The size of the Brussel sprouts will affect cooking time. If the sprouts are very large, either cut them in quarters, or increase the cooking time in 5 minute increments until they reach that golden color and are softened.
Terri V. says
I have to tell you that I cooked these again within a week lol!! This time I threw in some wedges of sweet onion and wow that was delish!!
No one else will try but that’s ok!! More for me
Juggling With Julia says
Sounds yummy! You can always call me if you need help finishing them!
Shannon says
I’ll be trying these tonight. Should be interesting! I promise I’ll let you know how it goes. 🙂
Kristi Marsh says
Love it! I have fallen in love with Brussel Sprouts and beets and mushrooms – all things I never liked as a kid. Probably because they came from a can and fresh is so much more yummy! Who can blame kids for not liking veggies when they are over cooked (Mr. Sprout) or slimy? !
Juggling With Julia says
Who is Mr. Sprout?! I do know what you mean, though. I had never cooked Brussel sprouts before for my family because of my yucky memories of them as a kid -they smelled so strong. I did eat them, as required, but did not enjoy them. So glad my kids are having a different experience than I did (sorry Mum!)
BeccMama says
Ok.
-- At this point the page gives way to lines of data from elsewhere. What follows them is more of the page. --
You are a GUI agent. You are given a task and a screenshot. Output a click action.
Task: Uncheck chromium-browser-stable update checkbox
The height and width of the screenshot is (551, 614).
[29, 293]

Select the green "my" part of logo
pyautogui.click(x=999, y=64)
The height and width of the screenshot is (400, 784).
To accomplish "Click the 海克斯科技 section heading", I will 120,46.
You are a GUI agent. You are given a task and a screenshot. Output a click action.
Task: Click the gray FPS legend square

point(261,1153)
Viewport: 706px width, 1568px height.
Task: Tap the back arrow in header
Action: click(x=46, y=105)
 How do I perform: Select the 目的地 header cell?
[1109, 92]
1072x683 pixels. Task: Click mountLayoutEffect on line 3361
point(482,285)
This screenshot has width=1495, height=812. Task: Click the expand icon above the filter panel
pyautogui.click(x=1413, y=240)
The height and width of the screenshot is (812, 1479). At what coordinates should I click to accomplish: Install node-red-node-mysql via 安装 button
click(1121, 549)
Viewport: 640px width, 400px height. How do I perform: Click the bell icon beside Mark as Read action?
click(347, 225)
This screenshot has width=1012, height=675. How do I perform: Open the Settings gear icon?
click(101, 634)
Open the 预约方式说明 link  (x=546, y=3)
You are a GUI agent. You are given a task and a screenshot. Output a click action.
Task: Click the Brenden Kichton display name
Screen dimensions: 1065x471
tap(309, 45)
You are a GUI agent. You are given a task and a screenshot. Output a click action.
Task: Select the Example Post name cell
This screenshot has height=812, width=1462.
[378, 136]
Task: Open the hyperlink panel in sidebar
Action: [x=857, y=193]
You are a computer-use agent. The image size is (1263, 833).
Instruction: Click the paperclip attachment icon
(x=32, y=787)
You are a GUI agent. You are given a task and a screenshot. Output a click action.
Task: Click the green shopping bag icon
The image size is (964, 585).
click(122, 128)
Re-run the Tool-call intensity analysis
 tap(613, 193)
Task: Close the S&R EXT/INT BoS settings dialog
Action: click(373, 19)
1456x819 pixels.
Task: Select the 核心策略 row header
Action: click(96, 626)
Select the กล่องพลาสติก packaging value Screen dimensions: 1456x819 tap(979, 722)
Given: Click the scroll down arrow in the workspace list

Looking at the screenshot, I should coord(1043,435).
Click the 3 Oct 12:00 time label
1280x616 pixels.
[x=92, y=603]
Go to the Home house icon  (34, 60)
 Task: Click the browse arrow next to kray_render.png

Maybe I’ll grab a bag next time at the store. We love roasting our veggies but I’ve never cooked brussel sprouts. Maybe we’ll like ’em.
Juggling With Julia says
Bec – if you like roasted veggies in general, you should love these! Let me know how it goes.
Melissa says
Julie,
My kids LOVE brussel sprouts. This is a milestone, given that my son is the pickiest of the two kids! We tend to buy fresh, but if I can get away w/ frozen at a lesser price, I will do!
I look forward to new ideas from you… loving this blog! Keep it coming… 🙂
Melissa
ox
Juggling With Julia says
Thank you, Melissa! I, too, have one kid who is fairly picky with vegetables — has pretty much rejected every cooked vegetable since the age of 2. So believe me I was super-excited when she gave the thumbs up for these.